#### [GIVEN INSTRUCTION]
Copy out the following material line for line, with no changes.

#### [SUPPLIED RECORDS]
--- begin ---

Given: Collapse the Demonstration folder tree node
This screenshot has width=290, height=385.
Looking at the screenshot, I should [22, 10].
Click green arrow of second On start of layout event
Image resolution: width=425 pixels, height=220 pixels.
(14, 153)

--- end ---

#### [FINISHED TASK]
Given: Collapse the Demonstration folder tree node
This screenshot has width=290, height=385.
Looking at the screenshot, I should [22, 10].
Click green arrow of second On start of layout event
Image resolution: width=425 pixels, height=220 pixels.
(14, 153)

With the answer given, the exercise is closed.